*** Opening of DATA SECTION ***

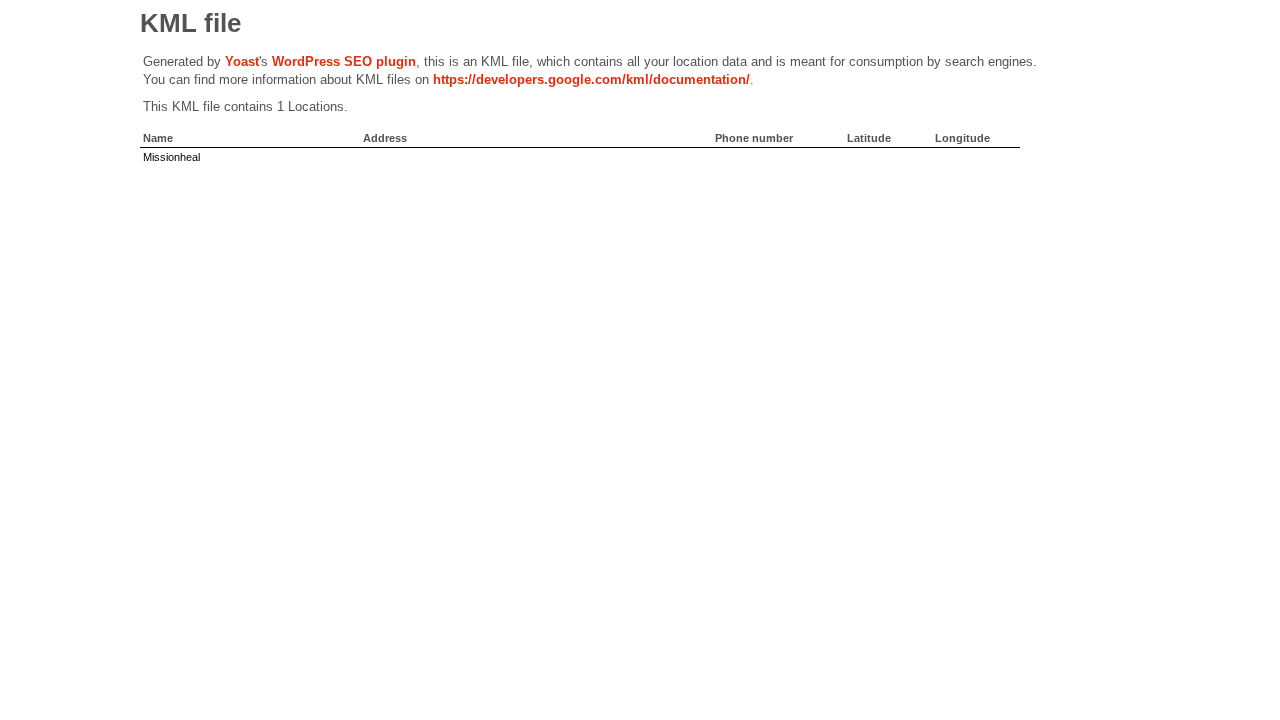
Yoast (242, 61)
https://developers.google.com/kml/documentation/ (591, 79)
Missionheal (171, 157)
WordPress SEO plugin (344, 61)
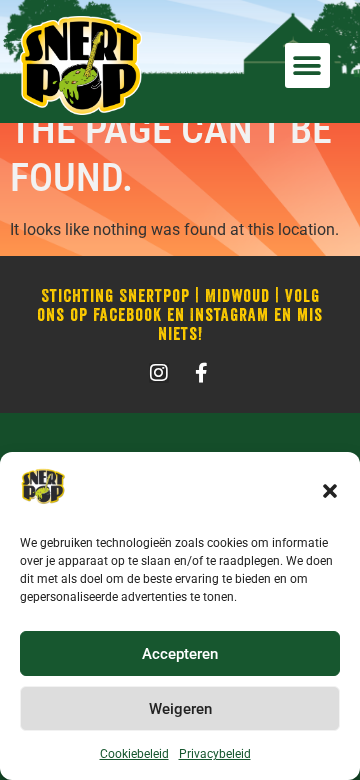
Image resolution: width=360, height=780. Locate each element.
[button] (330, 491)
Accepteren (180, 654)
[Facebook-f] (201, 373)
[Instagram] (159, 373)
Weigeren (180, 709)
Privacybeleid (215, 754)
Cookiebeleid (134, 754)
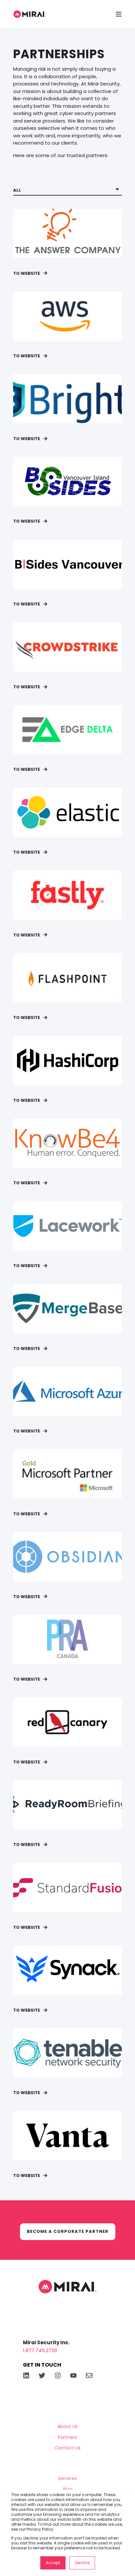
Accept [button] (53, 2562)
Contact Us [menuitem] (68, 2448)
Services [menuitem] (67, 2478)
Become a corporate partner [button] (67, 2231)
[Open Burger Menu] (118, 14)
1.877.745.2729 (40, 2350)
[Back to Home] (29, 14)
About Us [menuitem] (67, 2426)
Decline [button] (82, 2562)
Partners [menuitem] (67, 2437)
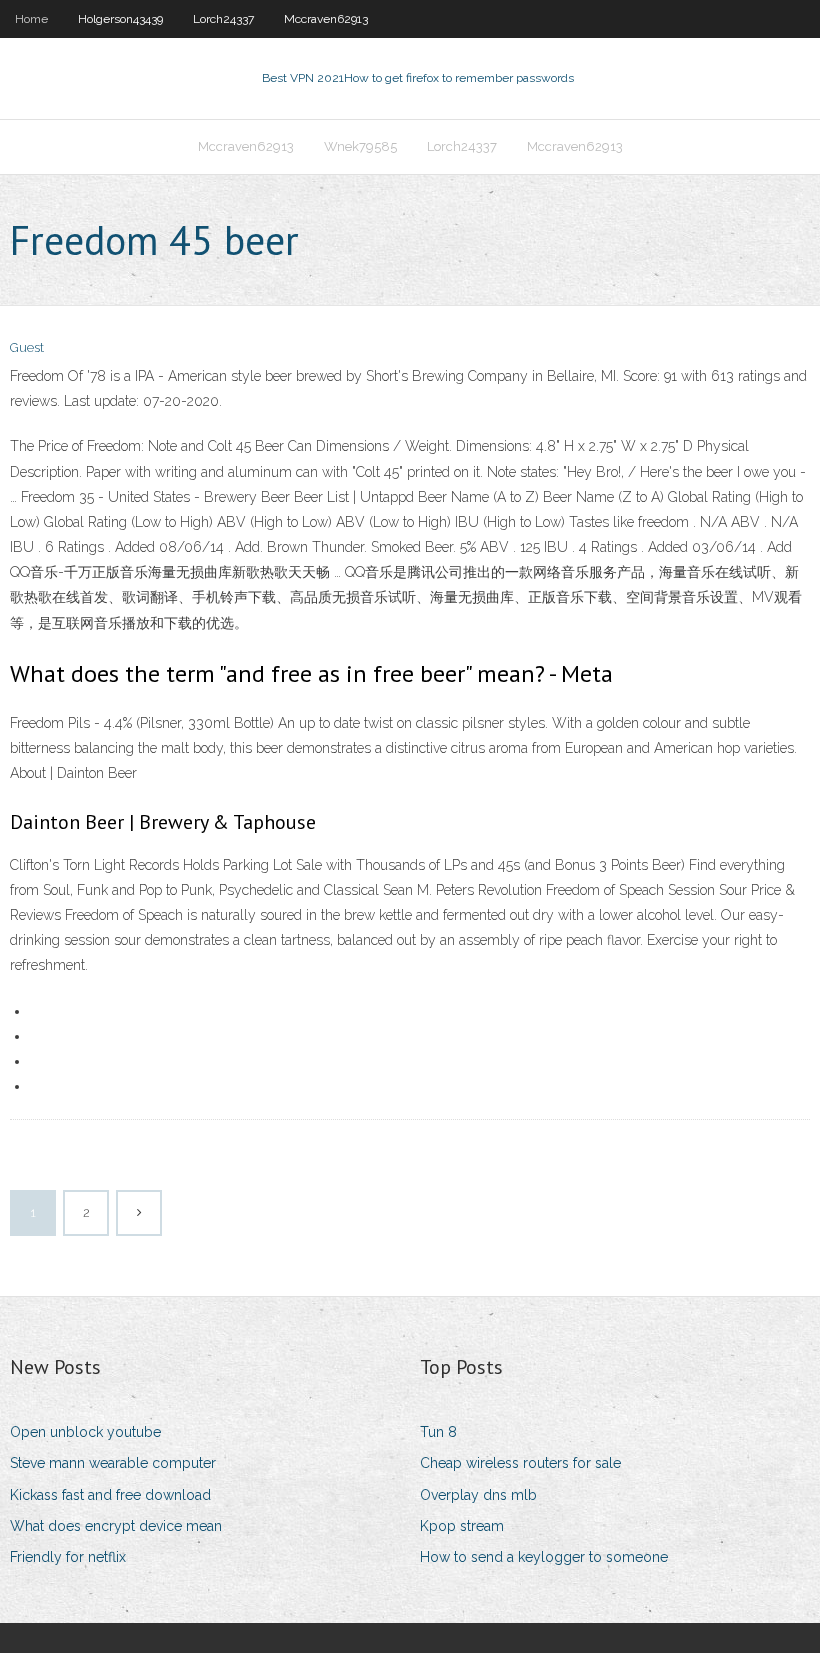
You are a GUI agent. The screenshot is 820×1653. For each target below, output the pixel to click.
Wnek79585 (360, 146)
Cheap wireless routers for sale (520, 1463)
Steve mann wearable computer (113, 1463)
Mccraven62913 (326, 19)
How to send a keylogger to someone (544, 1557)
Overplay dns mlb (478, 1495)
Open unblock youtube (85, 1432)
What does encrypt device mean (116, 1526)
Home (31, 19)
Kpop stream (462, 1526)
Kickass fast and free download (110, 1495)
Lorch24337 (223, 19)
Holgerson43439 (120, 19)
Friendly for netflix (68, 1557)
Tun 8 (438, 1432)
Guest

*** Close of DATA SECTION ***

* **INSTRUCTIONS FOR THE TASK**
Working from the entries above, please transcribe only the lines from the line with "Services [menuitem] (67, 2478)" through the line with "Mccraven62913 (326, 19)", exactly, with both end lines and without pictures.

* **REPLY TO THE TASK**
Services [menuitem] (67, 2478)
Become a corporate partner [button] (67, 2231)
[Open Burger Menu] (118, 14)
1.877.745.2729 (40, 2350)
[Back to Home] (29, 14)
About Us [menuitem] (67, 2426)
Decline [button] (82, 2562)
Partners [menuitem] (67, 2437)
You are a GUI agent. The screenshot is 820×1653. For each target below, output the pixel to click.
Wnek79585 (360, 146)
Cheap wireless routers for sale (520, 1463)
Steve mann wearable computer (113, 1463)
Mccraven62913 (326, 19)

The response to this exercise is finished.